L’auteur des Constitutions Apostoliques, dans l’énumération qu’il fait des hérésies (lib. VI, cap. 10) cite entr’autres des hérétiques qui admettaient trois Dieux sans principe, tels que Marcion ; d’autres en admettaient deux sans génération, tels que Manès. L’interpolateur des Epîtres de S. Ignace aux Tralliens, n. 6, parlant des anciens hérétiques, dit : « Ils nous parlent d’un Dieu inconnu, « ils rêvent un Christ sans génération. » (Vide Cottel. tom. II, p. 65.) Au reste, ce n’est pas ces anciens hérétiques que Cyrille avait en vue ; je crois plutôt que c’était aux Gnostiques et aux Sabelliens qu’il s’adressait.

XIV.

Nous croyons donc AU FILS unique de dieu, VRAI DIEU NÉ DU PÈRE[12]. Car un Dieu vrai ne peut engendrer un Dieu faux, comme il a été dit. Aucune délibération n’a précédé sa génération ; mais elle a été perpétuelle et plus prompte que nos pensées et nos paroles. Car en parlant nous absorbons le temps. Mais dans la puissance et l’action de Dieu le temps est nul. Comme nous l’avons dit souvent, ce n’est pas du néant qu’est sorti le Fils ; ce n’est pas par voie d’adoption qu’il est parvenu à cette dignité. Mais c’est un Père éternel qui a éternellement engendré d’une manière ineffable un Fils coéternel à lui qui est unique et qui n’a point de frère.
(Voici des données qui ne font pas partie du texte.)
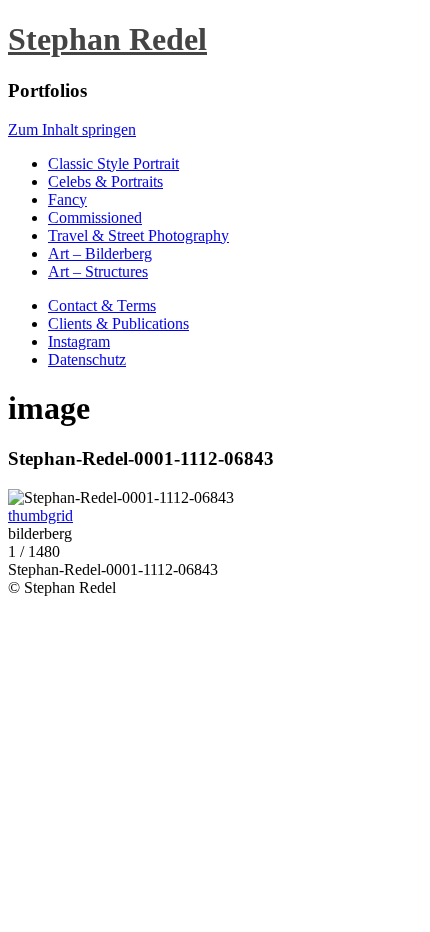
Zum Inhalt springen (72, 129)
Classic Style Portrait (113, 163)
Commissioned (95, 217)
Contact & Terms (102, 305)
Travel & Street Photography (138, 235)
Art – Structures (98, 271)
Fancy (67, 199)
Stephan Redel (107, 39)
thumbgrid (40, 515)
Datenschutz (87, 359)
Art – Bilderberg (100, 253)
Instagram (79, 341)
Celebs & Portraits (105, 181)
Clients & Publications (118, 323)
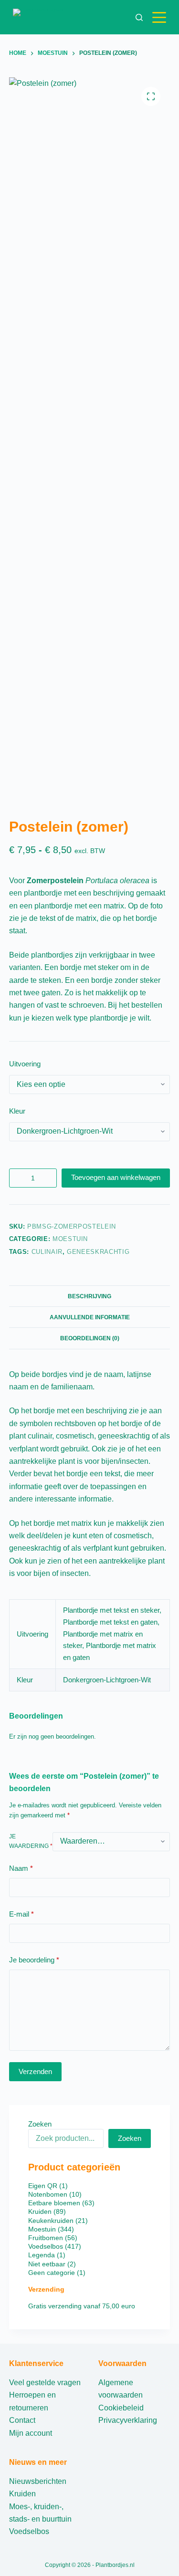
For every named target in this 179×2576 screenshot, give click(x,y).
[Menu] (161, 17)
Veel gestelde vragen (45, 2382)
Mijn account (30, 2433)
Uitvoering (25, 1064)
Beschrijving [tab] (89, 1296)
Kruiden (22, 2494)
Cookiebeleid (121, 2408)
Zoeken (40, 2124)
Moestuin (70, 1238)
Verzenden (35, 2071)
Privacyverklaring (127, 2420)
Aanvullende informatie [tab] (90, 1317)
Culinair (47, 1251)
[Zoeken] (139, 17)
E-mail (21, 1914)
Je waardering (31, 1841)
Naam (21, 1868)
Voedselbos (29, 2531)
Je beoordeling (34, 1960)
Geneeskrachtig (98, 1251)
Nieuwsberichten (37, 2481)
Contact (22, 2420)
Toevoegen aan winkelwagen (115, 1177)
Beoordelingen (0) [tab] (89, 1338)
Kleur (17, 1111)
Il n’y a pas deux principes[13]. C’est sur le Père ·chef du Fils, que repose l’unique principe. (1 Corinthiens 11.3.) Car le Père a engendré un Fils vrai Dieu qui a pour nom Emmanuel, c’est-à-dire Dieu avec nous. (Esaïe 7.14 ; Matthieu 1.23).

[12] Vrai Dieu né du Père.
A l’exception du symbole de Nicée, on ne trouve dans aucun symbole des Eglises particulières autre que celui de Jérusalem ces mots·Deum verum. Je suis porté à croire que cette dernière Eglise l’avait emprunté de celui de Nicée, précisément pour combattre les Ariens qui enseignaient que « le Verbe n’était pas véritablement Dieu, et que si on l’appelait Dieu, c’était en raison de sa participation à la grâce, et que ce titre purement nominal lui était commun avec beaucoup d’autres. » (Athan., Orat. 1, n. 6, p. 410.)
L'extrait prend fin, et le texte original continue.